Irgendwann verlor der Vater den Überblick über das Alter seiner Lieben, zu viel Sammlung kostete ihn das Addieren der abgearbeiteten Stunden und ihr Umrechnen in Geld, das gewöhnlich doch nicht reichte; und so stellte er, nach nur flüchtigem Abschätzen ihrer weiblichen Attribute, der Töchter Heiratsalter fest.
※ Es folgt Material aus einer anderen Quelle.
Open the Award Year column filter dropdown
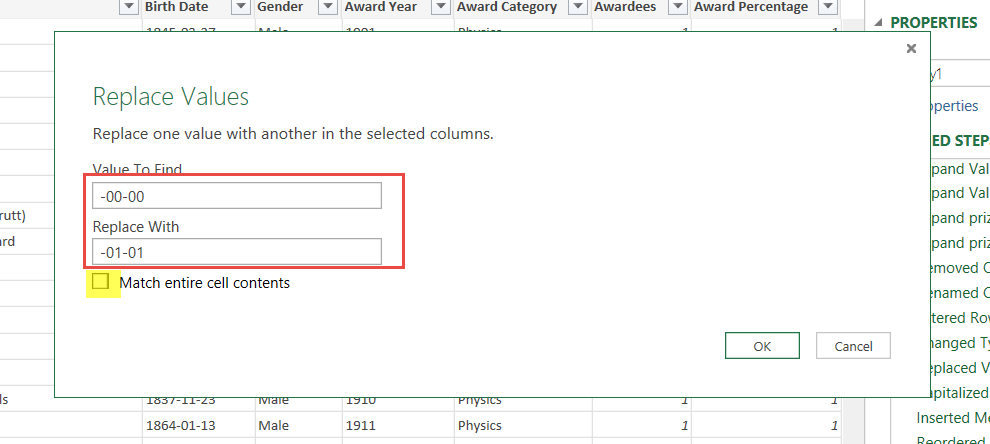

Die Mutter des alten K. umschnürte sich deshalb die nach Leben und Liebkosung drängenden Brüste und ging immer im selben, ungeschickten Kleid, um bloß den Tag des jüngsten Gerichts hinauszuschieben, als aber sie an die Reihe kam, raffte sich der Vater, vom langen Reifungsprozeß seiner Tochter beunruhigt und nachdem er Gott vorsorglich um Vergebung gebeten hatte, zu einer kleinen Untersuchung auf, durchs Badezimmerschlüsselloch gewahrte er die vergeudeten, eifrig verborgenen Formen und erklärte:
»Sonntog kommta Sohn vom Helmut zum Essen, moinem Kollega von da Orbait.«
Und noch:
»Tochta, moch a guta Rindssupp.«
Man ist aufeinander angewiesen, traut sich aber Liebes nicht zu sagen und zu zeigen und so leimt sich die Familie durch derbe Worte und durch Prügel zusammen.
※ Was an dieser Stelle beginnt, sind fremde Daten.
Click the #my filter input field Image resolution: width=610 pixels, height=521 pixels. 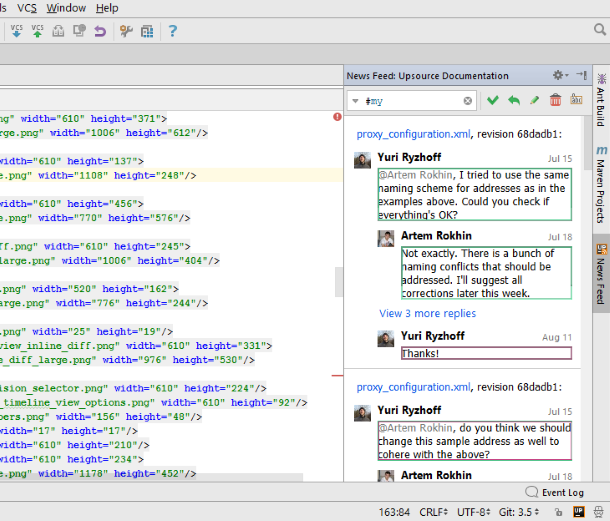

»Na siehst du, sie wird provozieren mich ärgern wenn ich klebe, die Hand wird mir zittern, dann wird es gar nicht ordentlich, geh mir weg, geh am besten in die Küche, wo dein Platz ist!«
»Du, paß auf, gleich geh ich dir in die Küche, hin- und herkommandieren kanns du deine eigenen Leute unten, deine Sippe, und nicht mich, du wirs mich hier herumschieben, verdammt nochmal, wenn ich für das Kind nähe! Rüpel.«
»Was has du gesagt? Rüpel, zum Vater, vor dem Kind?! Du alte Sau, mich wirs du beleidigen? Und du, mein Sohn, wirs die Mutter nicht zurechtweisen? Dann klebt euch doch allein, bitte schön, ich werde mich bei der Gosse nicht anbiedern, basta!«
»Du verdammtes Rindvieh, scher dich mir fort, mein Leben lang helfe ich dem Kind allein, dann werd ich es jetz auch schaffen! Und du heul nicht! Was heulst du? Das Kind weint wegen dir, du Dreckskerl, du alter elender Rüpel!!«
»Brüll mir nicht auf dem Korridor, du Kuh, scher dich auf die Weide! Die Nachbarn müssen nicht wissen, daß ich eine Kuh in der Wohnung halte!!«
Der „alte K.“ – Namen gibt es nicht – will, dass sein Sohn, der Erzähler, ein ordentliches Mitglied der Gesellschaft wird und bleut ihm dies bei allen Gelegenheiten ein. Und Gelegenheiten finden sich viele.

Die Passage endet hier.